_Exercise goal_
Transcribe the records verbatim, starting with the line containing "Where should I click to: Answer" and continuing through the line containing "Looking at the screenshot, I should (x=113, y=61).", both included.

_Records to process_

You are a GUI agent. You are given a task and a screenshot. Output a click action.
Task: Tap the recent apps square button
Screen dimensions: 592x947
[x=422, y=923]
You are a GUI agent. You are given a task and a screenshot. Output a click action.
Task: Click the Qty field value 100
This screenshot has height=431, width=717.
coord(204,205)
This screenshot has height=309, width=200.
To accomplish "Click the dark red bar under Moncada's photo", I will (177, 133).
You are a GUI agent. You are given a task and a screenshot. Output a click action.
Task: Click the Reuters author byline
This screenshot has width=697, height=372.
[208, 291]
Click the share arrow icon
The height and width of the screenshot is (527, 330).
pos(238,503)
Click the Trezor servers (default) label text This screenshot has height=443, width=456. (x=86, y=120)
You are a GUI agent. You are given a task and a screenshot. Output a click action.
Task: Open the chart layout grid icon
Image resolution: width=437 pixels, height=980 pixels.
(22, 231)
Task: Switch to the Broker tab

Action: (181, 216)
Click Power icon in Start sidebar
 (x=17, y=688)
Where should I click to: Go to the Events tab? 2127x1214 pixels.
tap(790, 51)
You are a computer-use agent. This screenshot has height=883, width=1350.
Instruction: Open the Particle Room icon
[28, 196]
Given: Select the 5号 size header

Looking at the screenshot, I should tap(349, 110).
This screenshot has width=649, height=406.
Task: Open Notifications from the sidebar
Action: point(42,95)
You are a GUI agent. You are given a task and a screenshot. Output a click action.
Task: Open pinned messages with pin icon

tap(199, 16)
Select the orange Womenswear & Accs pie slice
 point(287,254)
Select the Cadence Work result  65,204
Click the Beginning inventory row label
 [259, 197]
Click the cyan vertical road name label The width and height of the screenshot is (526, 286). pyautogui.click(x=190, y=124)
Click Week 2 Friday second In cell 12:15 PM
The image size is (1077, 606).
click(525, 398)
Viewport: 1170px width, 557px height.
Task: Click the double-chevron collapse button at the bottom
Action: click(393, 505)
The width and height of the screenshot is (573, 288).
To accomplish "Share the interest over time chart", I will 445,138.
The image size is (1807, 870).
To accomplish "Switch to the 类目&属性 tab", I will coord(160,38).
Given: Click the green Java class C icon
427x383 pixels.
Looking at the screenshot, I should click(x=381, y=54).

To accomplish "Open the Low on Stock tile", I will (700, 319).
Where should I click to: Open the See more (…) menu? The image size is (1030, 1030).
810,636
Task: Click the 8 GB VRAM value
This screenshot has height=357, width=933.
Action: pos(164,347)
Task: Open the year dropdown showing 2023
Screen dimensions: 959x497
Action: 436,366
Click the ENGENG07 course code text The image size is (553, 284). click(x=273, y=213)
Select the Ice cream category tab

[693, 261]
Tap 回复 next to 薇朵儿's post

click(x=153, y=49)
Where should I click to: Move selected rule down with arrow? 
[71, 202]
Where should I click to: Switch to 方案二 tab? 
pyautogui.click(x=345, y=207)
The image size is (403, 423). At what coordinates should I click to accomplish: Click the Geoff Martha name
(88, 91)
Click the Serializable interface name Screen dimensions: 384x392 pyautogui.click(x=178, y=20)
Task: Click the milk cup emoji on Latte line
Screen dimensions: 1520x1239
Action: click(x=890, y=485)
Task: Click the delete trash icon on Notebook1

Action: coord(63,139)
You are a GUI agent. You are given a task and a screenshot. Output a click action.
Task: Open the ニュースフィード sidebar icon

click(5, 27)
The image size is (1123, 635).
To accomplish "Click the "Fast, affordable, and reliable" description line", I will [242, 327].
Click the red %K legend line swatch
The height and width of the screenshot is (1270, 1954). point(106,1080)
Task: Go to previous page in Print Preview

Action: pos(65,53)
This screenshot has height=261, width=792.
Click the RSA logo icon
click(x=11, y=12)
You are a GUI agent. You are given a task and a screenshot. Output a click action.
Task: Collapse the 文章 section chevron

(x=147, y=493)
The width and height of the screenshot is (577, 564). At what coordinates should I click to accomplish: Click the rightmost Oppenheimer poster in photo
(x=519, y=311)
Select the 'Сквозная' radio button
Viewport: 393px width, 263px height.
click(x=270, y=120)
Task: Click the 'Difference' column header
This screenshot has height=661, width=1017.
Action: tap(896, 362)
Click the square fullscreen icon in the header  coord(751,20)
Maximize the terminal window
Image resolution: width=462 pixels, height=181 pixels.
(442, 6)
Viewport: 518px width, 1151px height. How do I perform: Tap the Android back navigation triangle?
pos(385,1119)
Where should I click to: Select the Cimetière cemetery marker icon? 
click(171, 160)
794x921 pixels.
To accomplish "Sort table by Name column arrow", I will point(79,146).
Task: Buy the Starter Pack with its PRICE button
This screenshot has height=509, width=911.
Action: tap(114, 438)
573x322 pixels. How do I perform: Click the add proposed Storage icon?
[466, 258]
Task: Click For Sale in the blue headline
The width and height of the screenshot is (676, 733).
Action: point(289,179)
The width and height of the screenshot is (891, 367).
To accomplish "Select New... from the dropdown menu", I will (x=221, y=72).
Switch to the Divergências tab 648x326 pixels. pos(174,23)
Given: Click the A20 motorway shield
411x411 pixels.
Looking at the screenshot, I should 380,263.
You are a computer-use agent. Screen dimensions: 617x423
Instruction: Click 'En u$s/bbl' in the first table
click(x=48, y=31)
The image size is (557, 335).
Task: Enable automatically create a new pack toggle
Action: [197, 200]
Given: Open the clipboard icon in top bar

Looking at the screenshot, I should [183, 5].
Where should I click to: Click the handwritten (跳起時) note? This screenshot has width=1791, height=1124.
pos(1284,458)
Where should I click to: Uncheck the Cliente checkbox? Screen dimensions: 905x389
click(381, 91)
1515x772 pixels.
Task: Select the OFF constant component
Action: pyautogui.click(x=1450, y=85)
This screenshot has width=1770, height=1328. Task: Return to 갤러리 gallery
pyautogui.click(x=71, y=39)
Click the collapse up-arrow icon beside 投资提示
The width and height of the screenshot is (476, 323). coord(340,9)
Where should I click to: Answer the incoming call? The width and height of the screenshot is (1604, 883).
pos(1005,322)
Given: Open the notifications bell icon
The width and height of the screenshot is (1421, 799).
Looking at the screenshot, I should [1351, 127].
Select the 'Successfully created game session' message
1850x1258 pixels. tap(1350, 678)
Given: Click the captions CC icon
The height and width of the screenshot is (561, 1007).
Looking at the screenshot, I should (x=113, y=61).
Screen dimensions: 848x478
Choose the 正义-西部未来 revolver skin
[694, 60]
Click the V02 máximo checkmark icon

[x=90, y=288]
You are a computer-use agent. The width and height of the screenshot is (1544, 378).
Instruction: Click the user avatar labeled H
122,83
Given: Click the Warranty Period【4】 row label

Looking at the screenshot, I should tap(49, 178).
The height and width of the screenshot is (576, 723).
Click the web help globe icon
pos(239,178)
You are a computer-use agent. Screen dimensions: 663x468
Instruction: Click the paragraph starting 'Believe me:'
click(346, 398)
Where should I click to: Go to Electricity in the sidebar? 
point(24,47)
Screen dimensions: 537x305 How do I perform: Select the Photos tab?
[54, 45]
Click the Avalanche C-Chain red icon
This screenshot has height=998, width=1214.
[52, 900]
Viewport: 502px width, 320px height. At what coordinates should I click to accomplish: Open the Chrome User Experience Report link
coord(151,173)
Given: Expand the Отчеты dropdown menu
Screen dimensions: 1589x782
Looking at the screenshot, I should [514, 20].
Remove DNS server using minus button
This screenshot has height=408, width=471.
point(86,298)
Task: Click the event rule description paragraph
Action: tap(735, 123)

_The solution_
Where should I click to: Answer the incoming call? The width and height of the screenshot is (1604, 883).
pos(1005,322)
Given: Open the notifications bell icon
The width and height of the screenshot is (1421, 799).
Looking at the screenshot, I should [1351, 127].
Select the 'Successfully created game session' message
1850x1258 pixels. tap(1350, 678)
Given: Click the captions CC icon
The height and width of the screenshot is (561, 1007).
Looking at the screenshot, I should (x=113, y=61).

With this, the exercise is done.